Recently, The Washington Post published an opinion piece entitled: Why we can now declare the end of ‘Christian America’. Written by Duke University “Theologian” (I use that term loosely) Norman Wirzba, the piece is an attempt to make the case that a “uniquely Christian America” is a myth because voters demonstrate that America isn’t “serious about presenting to the world a picture of Christian America”.
Now, I freely admit that it’s hard to make the case anymore that our nation or its people are “Christian”. I agree with him insofar as I think we are living in a post-Christian America. But, to be sure, I don’t think it’s for the reasons he cites. Actually, I’m not inclined to believe that Wirzba thinks America ever was Christian.
Wirzba says “…this is a nation consumed by fear, anger and suspicion, none of which are Christian virtues.” He says that polls and election results “clearly” communicate this. He offers no argument in support of these notions, he simply asserts them. For that reason, we’re left to speculate as to what “polls and election results” he’s referring to and how he draws his conclusions from the clear communication they are alleged to be.
In any case, even if I thought we were “consumed” by these things, the question isn’t if these things are virtuous, it is, rather, are they justified given our present circumstances. Each of the things he mentioned can be justified within a particular context. For example: Am I fearful (I prefer to say “alarmed”) as I watch my nation and culture circle the drain? Absolutely. Am I angered as I watch the courts in our land destroy the sanctity of life and the institution of marriage? You bet I am. Am I suspicious when we have people entering our country in large numbers who may be plotting to kill us? Uh…yeah.

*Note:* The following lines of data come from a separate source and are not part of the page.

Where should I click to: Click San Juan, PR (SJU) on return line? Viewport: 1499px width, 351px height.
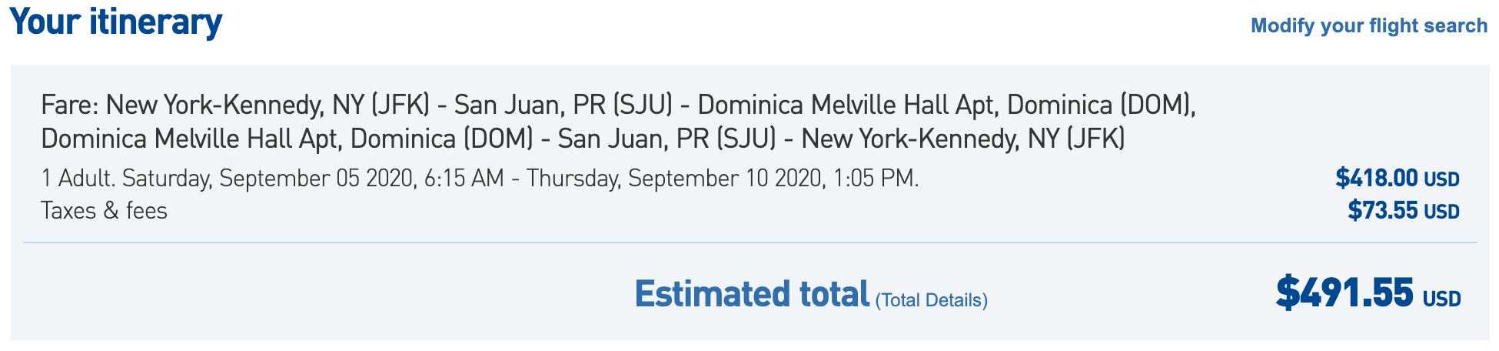(667, 139)
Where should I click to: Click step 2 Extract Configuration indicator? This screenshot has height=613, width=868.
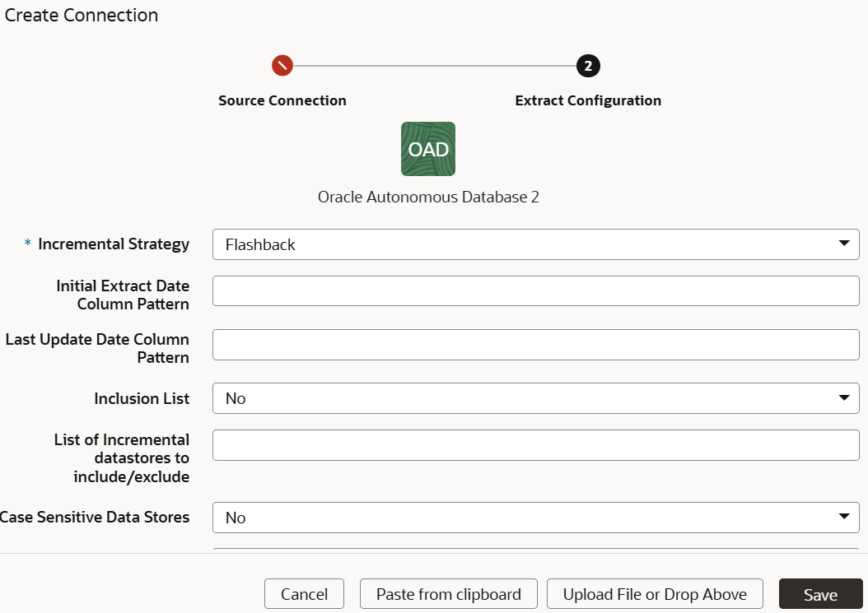click(588, 66)
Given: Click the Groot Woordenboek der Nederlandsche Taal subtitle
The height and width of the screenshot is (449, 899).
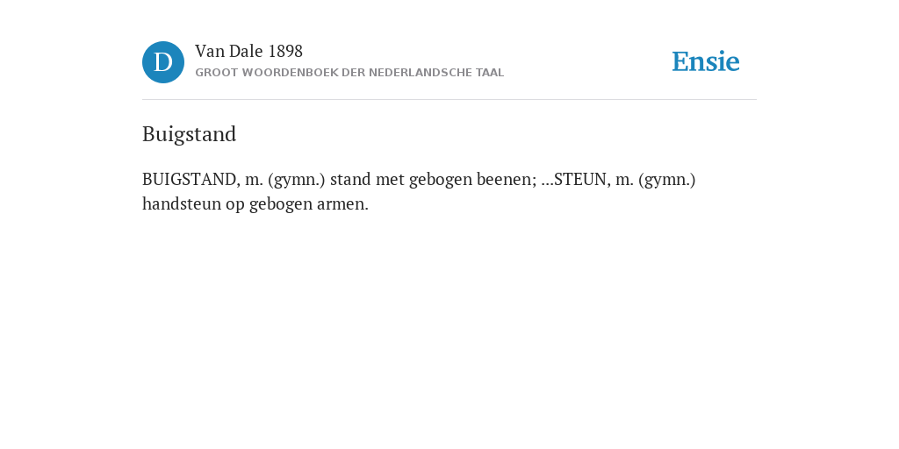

Wirzba goes on to ask, “What about the refugees and immigrants who are being refused at our borders and made to feel unwelcome in our land…?” Well, of course, this presupposes that we have a Biblical obligation to do otherwise. Once again, he merely assumes that without bothering to make a case for it. I would contend that it is both unreasonable and un-Biblical to assume that we are morally obligated to help every immigrant, and every refugee, in every instance. My arguments for this contention may be seen here.
Wirzba’s piece tugs at your heart strings as you are convicted on a personal level by the scripture he quotes, until you realize that he is equating your duty to obey these scriptures with support for his political agenda. For example, he seems to suggest that the duty listed in Matt. 25: 42-43 is about supporting a government relief program. I guess somebody back in the first century forgot to tell the Roman governor.
He goes on to ask a truly astounding question: “How will America fare in this time of judgment, especially when we admit as evidence the millions of Americans (many of them children and the elderly) who do not have enough good food to eat, or the millions of Americans who have to drink water polluted with lead and industrial/agricultural pollutants?” Couched in this question is a false accusation of the first order. America has produced prosperity for all economic classes within its borders that is unparalleled in the history of the world. Even our poorest are far better off than the poor in virtually all other times and places. And over half of our federal tax dollars go to major entitlements and income security. That doesn’t include, of course, social spending on the state and local level. To suggest that we will be judged by God as a nation on the ground that our public policy hasn’t sufficiently cared for our poor and elderly is simply ludicrous.
Lastly, he nowhere mentions the gospel of Jesus Christ. Had he made that his premise, I would have been far more sympathetic with his criticism. But there is no call to individual or national repentance for our sin, no proclamation of redemption of sinners through the blood of Jesus Christ. He appears to be much more interested in Leftist redistributionary public policy being pursued, and he’s unhappy that much of Christianity isn’t in agreement with him.
In short, Wirzba has just offered a rehash of the social gospel drivel which was infecting the mainline Christian denominations a century ago.
America may well be a post-Christian nation. But the alarm, anger, or suspicion many of us may have arises from watching a culture disintegrate as a result of embracing a post-Christian worldview. This is a worldview in which the gospel of Christ is ignored, dreadful national sins such as abortion and same-sex marriage go unmentioned, and erroneous interpretation of Scripture is set forth. Sadly, it appears that this is Mr. Wirzba’s worldview.